— WHAT THIS TASK INVOLVES —
Rewrite all of the entries with every instance of "reviewed" changed to "examined", leaving everything else unchanged.

— RECORDS FOR THIS EXERCISE —
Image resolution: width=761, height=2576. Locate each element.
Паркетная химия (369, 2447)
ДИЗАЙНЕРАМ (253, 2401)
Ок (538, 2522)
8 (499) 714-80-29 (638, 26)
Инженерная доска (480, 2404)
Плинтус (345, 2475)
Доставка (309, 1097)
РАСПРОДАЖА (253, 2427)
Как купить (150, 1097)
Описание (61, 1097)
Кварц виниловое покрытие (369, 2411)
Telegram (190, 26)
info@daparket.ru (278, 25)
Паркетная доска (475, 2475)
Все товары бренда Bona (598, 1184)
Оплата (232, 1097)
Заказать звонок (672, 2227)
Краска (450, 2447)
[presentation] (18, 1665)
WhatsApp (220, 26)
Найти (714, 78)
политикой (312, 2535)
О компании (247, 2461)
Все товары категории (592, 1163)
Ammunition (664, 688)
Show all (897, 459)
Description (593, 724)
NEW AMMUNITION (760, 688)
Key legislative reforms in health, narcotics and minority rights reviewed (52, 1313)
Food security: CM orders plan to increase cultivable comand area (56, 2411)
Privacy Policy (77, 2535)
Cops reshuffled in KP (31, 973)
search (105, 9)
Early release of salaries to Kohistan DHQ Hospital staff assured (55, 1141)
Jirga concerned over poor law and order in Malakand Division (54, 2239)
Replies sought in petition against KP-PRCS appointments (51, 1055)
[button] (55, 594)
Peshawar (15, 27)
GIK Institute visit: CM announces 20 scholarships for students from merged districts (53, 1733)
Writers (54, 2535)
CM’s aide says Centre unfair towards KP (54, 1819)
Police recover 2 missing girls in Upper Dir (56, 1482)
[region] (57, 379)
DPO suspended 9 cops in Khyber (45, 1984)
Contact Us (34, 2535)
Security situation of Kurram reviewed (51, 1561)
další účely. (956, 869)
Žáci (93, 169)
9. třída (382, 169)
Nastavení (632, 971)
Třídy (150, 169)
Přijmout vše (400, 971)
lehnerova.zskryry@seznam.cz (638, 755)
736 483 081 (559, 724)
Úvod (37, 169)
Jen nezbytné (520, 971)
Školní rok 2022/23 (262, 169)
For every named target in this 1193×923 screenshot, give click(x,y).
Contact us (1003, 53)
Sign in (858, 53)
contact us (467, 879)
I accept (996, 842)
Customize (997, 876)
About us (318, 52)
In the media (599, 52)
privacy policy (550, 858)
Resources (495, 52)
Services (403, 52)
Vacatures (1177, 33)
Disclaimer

— EXERCISE SOLUTION —
Image resolution: width=761, height=2576. Locate each element.
Паркетная химия (369, 2447)
ДИЗАЙНЕРАМ (253, 2401)
Ок (538, 2522)
8 (499) 714-80-29 (638, 26)
Инженерная доска (480, 2404)
Плинтус (345, 2475)
Доставка (309, 1097)
РАСПРОДАЖА (253, 2427)
Как купить (150, 1097)
Описание (61, 1097)
Кварц виниловое покрытие (369, 2411)
Telegram (190, 26)
info@daparket.ru (278, 25)
Паркетная доска (475, 2475)
Все товары бренда Bona (598, 1184)
Оплата (232, 1097)
Заказать звонок (672, 2227)
Краска (450, 2447)
[presentation] (18, 1665)
WhatsApp (220, 26)
Найти (714, 78)
политикой (312, 2535)
О компании (247, 2461)
Все товары категории (592, 1163)
Ammunition (664, 688)
Show all (897, 459)
Description (593, 724)
NEW AMMUNITION (760, 688)
Key legislative reforms in health, narcotics and minority rights examined (52, 1313)
Food security: CM orders plan to increase cultivable comand area (56, 2411)
Privacy Policy (77, 2535)
Cops reshuffled in KP (31, 973)
search (105, 9)
Early release of salaries to Kohistan DHQ Hospital staff assured (55, 1141)
Jirga concerned over poor law and order in Malakand Division (54, 2239)
Replies sought in petition against KP-PRCS appointments (51, 1055)
[button] (55, 594)
Peshawar (15, 27)
GIK Institute visit: CM announces 20 scholarships for students from merged districts (53, 1733)
Writers (54, 2535)
CM’s aide says Centre unfair towards KP (54, 1819)
Police recover 2 missing girls in Upper Dir (56, 1482)
[region] (57, 379)
DPO suspended 9 cops in Khyber (45, 1984)
Contact Us (34, 2535)
Security situation of Kurram examined (51, 1561)
další účely. (956, 869)
Žáci (93, 169)
9. třída (382, 169)
Nastavení (632, 971)
Třídy (150, 169)
Přijmout vše (400, 971)
lehnerova.zskryry@seznam.cz (638, 755)
736 483 081 (559, 724)
Úvod (37, 169)
Jen nezbytné (520, 971)
Školní rok 2022/23 (262, 169)
For every named target in this 1193×923 screenshot, give click(x,y).
Contact us (1003, 53)
Sign in (858, 53)
contact us (467, 879)
I accept (996, 842)
Customize (997, 876)
About us (318, 52)
In the media (599, 52)
privacy policy (550, 858)
Resources (495, 52)
Services (403, 52)
Vacatures (1177, 33)
Disclaimer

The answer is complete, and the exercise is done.